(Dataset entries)
────────────────────────────────────────

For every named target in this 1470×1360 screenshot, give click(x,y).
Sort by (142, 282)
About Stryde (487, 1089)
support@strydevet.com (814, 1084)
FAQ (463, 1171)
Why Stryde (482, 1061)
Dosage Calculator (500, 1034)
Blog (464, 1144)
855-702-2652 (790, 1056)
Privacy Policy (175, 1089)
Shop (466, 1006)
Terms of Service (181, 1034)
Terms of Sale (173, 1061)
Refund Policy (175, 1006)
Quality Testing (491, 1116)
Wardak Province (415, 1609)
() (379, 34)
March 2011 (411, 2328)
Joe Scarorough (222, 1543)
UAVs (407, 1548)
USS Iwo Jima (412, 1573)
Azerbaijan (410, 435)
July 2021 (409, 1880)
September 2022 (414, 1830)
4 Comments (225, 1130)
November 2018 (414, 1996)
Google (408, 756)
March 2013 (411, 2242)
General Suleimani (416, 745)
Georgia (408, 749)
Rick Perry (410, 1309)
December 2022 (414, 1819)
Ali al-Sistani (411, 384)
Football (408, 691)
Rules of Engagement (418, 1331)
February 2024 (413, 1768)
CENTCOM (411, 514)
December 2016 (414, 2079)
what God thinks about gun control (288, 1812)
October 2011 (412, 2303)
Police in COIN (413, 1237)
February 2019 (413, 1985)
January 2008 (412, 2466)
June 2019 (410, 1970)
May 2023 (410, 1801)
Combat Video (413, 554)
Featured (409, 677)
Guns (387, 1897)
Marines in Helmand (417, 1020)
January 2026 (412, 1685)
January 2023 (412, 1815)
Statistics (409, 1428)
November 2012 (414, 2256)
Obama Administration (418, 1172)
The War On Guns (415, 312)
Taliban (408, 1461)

────────────────────────────────────────

Problem statement:
Looking back over the data above, restate word for word the lines that begin at the line with "Police in COIN (413, 1237)" and end at the line with "January 2023 (412, 1815)", inclusive.

Task result:
Police in COIN (413, 1237)
February 2019 (413, 1985)
January 2008 (412, 2466)
June 2019 (410, 1970)
May 2023 (410, 1801)
Combat Video (413, 554)
Featured (409, 677)
Guns (387, 1897)
Marines in Helmand (417, 1020)
January 2026 (412, 1685)
January 2023 (412, 1815)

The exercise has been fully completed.